▸ **DOCUMENT SECTION**

-*-*-

I am useing for paper punching fun blasting with 50%WW 50% soft lead in 45acp and 38special

NuJudge
07-18-2011, 07:41 PM
With Lead, we are mostly working with Lead-Tin-Antimony. Age hardening takes place by a number of mechanisms, usually gradually increasing hardness to some point, then dropping off. The particular alloying elements, their concentrations, the temperatures it is subjected to, all have an influence on what hardness is achieved.

Most of this age hardening happens through alloying elements migrating through the crystal lattice to little islands where they form hard compounds. These hard compounds do a better job of impeding deformation as the island gets bigger, so the bullet is harder, but only up to some ideal maximum size of island (my profs called them inclusions). Going beyond the maximum size would do a less efficient job of impeding deformation, giving softer readings.

These aging processes go slower as time goes on, so you should see most of the benefit in Lead rather quickly, as in days. This is because Lead at room temperature acts like most metals at very high temperatures. I've never read of anyone using precisely known alloys and testing to find the point of maximum hardness, but the time period is probably months or years at room temperature.

If you are going to get the most out of aging Lead, don't size your bullets. Any cold deformation of the bullet should make a Lead bullet experience what is called Recrystallization, where the bullet's Lead crystals spontaneously reorganize their crystal lattices, and the reorganized lattices don't impede deformation as well, and give softer readings. Remember, Lead acts like most other metals do at high temperatures.

I practically never shoot bullets quickly after casting. I drop them from the mold into a bucket of water, drain the water and empty the bucket on a towel, then several days later lubricate in a sizer die usually slightly larger than the bullet.

btroj
07-18-2011, 07:52 PM
For your use just load em up and shoot.
I only worry about age hardness for bullets I am using for special purposes, like hunting. These are water dropped to speed up the hardening.

While bullets of many common alloys will harden with time it frequently doesn't matter to the gun. If the gun, or the application, doesn't care then why should you? Nit trying to sou d flip or sarcastic just pointing out that many times we worry over things that don't matter, at least not in the application we are discussing.

Iron Mike Golf
07-18-2011, 10:42 PM
...If you are going to get the most out of aging Lead, don't size your bullets. Any cold deformation of the bullet should make a Lead bullet experience what is called Recrystallization, where the bullet's Lead crystals spontaneously reorganize their crystal lattices, and the reorganized lattices don't impede deformation as well, and give softer readings. Remember, Lead acts like most other metals do at high temperatures...

I am not convinced that's necessarily good advice, especially absent any qualifiers. Sizing does not change the hardness of the entire bullet. I say this having measured nose hardness before and after sizing (immediatedly and weekly for a month). I would expect some softening on the driving bands and other parts that make contact with the die. But how deep into the bullet does that softening go? If you size shortly after quenching, does the sized metal still age-harden?

One consideration is the reason for hardening to begin with. If you're hardening to withstand chamber pressure, then I suspect softening from sizing doesn't affect enough of the bullet to negate that.

-*-*-

▸ **INFORMATION SUPPLIED**
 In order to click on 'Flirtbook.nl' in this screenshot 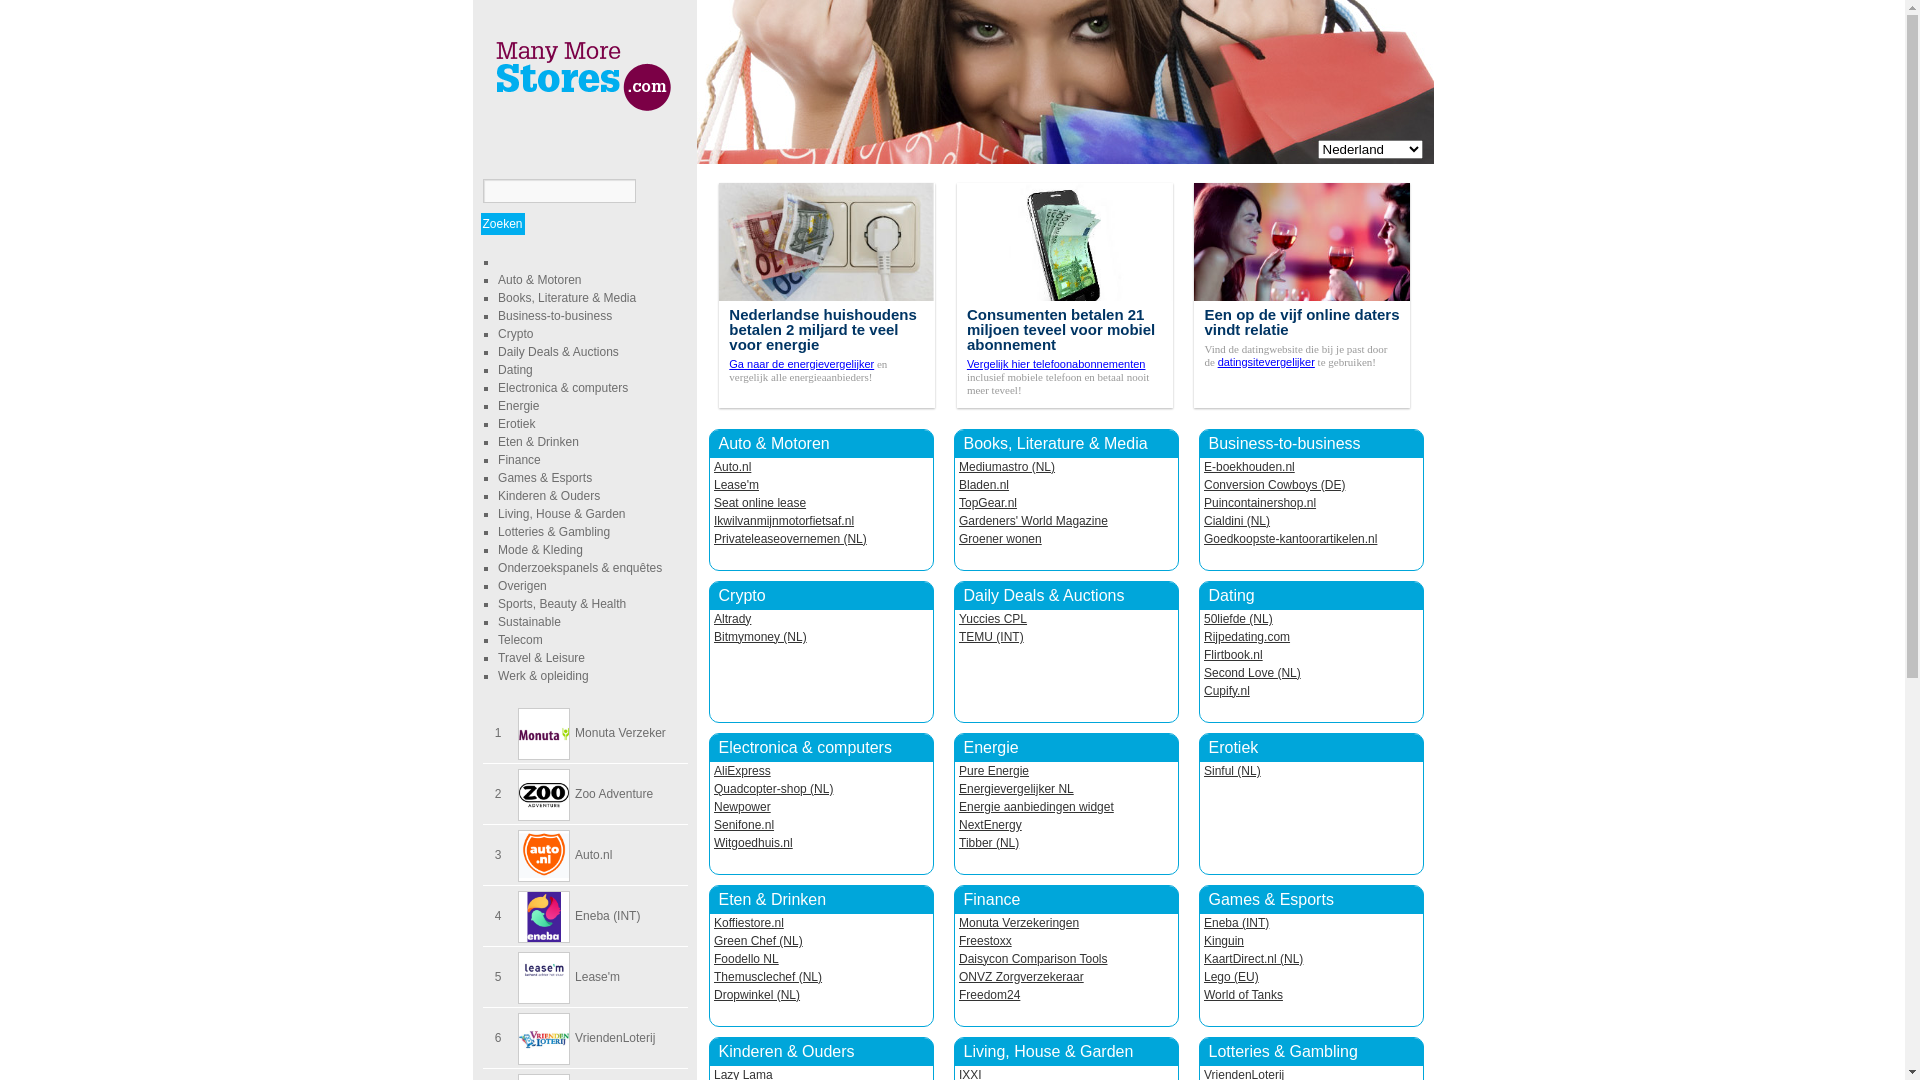, I will do `click(1203, 655)`. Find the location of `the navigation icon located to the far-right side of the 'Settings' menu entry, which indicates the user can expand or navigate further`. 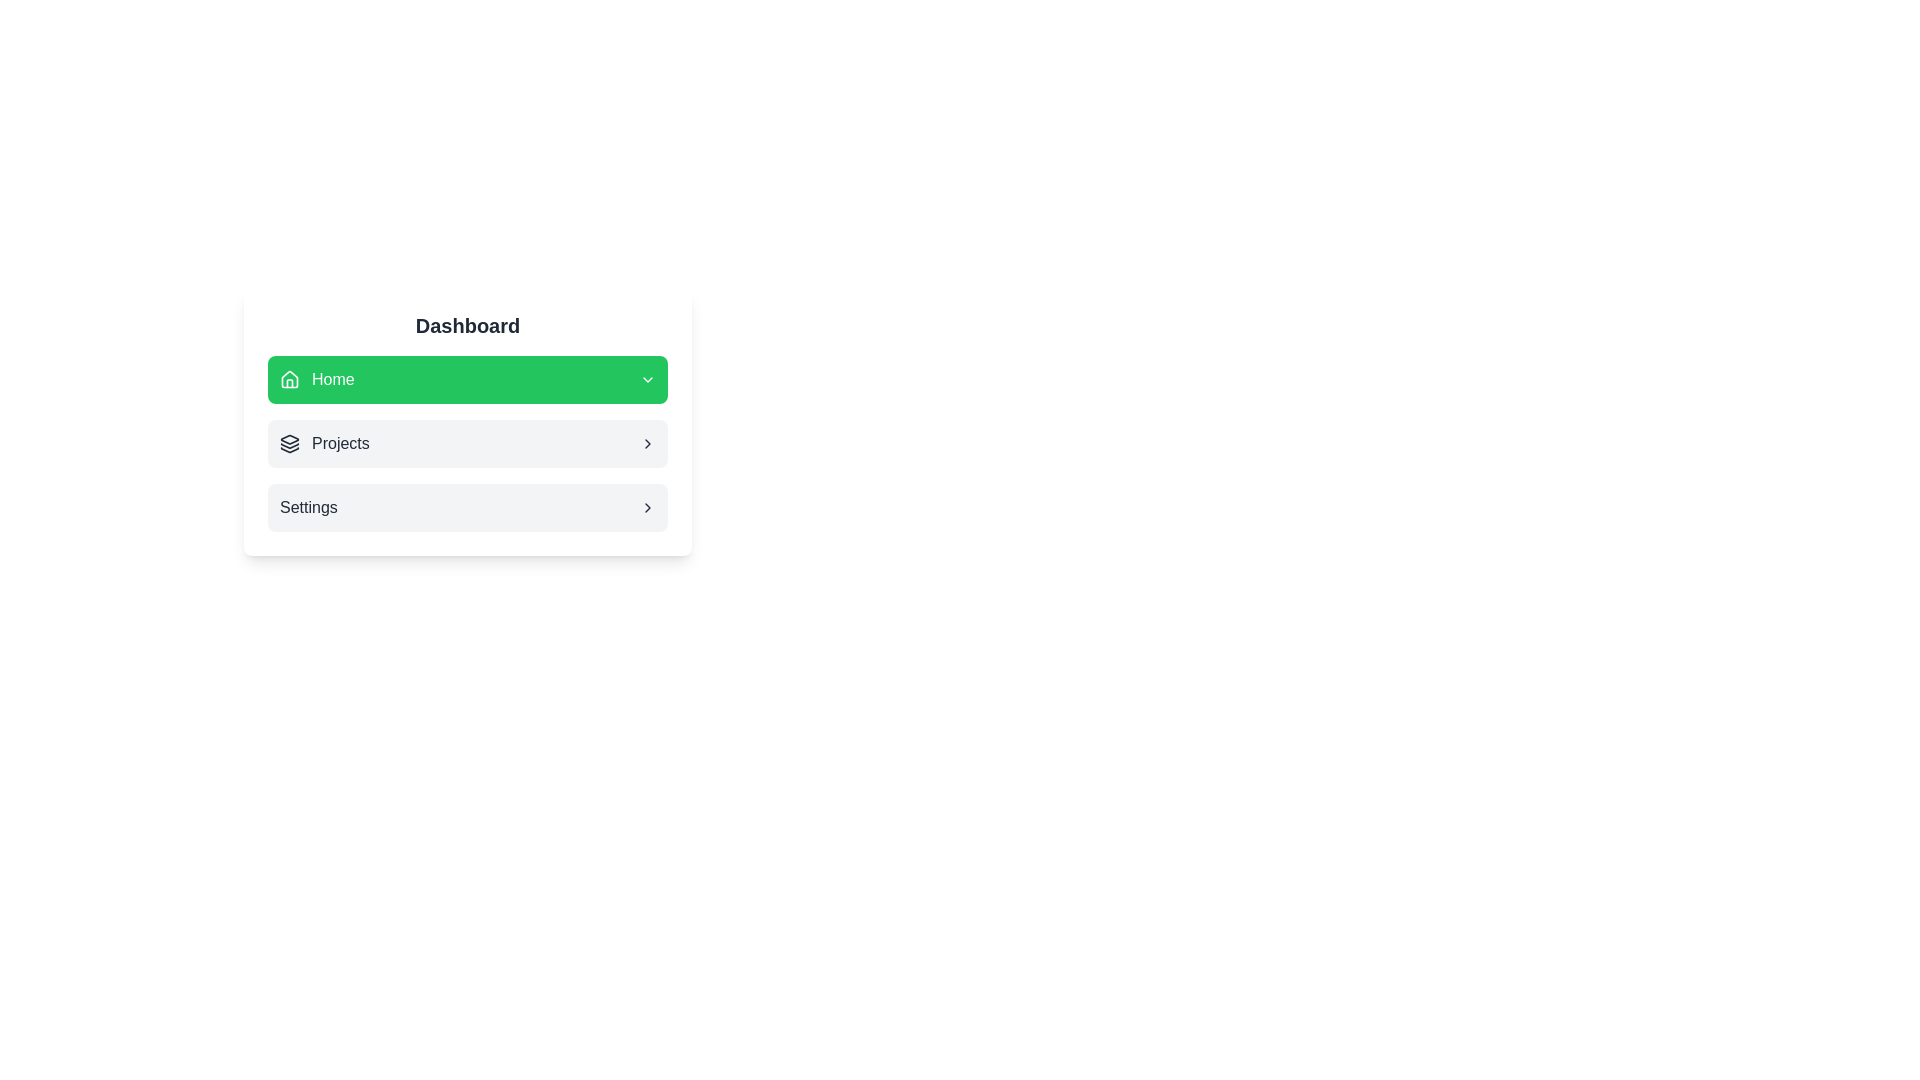

the navigation icon located to the far-right side of the 'Settings' menu entry, which indicates the user can expand or navigate further is located at coordinates (648, 507).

-*-*-

▸ **DIRECTIVES**
a) In the thread on age-hardening cast lead bullets, where does NuJudge put bullets as they drop from the mold?
b) Proceed with the thread on age-hardening cast lead bullets, starting after its final sentence.
The lines have no connection to the thread on age-hardening cast lead bullets.

▸ **RESULTS IN ORDER**
a) Into a bucket of water.

b)
If you're hardening to strengthen driving bands so they don't skid on the rifling, then maybe sizing has an adverse affect on hardness, but I suspect not. To my eyes, the die does not compress the bullet body as much as it shears. I can often see the metal shoved a bit into the lube groove. This leads me to believe the majority of the driving band remains at or near the quenched hardness. Bullet perfomance in my loads and guns reinforces this belief.

RobS
07-18-2011, 11:17 PM
Bullet Aging takes form if a person is working with an antimony alloy and arsenic will speed up aging. The flip side a lead/tin binary alloy and you can cast and shoot without the aging issue.

So if you have an alloy that does age such as wheel weight (WW) alloy then reloading is something to consider if your resized brass case swages down the boolit to a point where it is undersized and leads your barrel. Many here will say, sure I cast them up and shoot them within hours, the next day, 2 years later ect. but don't say how they are loading their boolits and with what dies so on and so forth.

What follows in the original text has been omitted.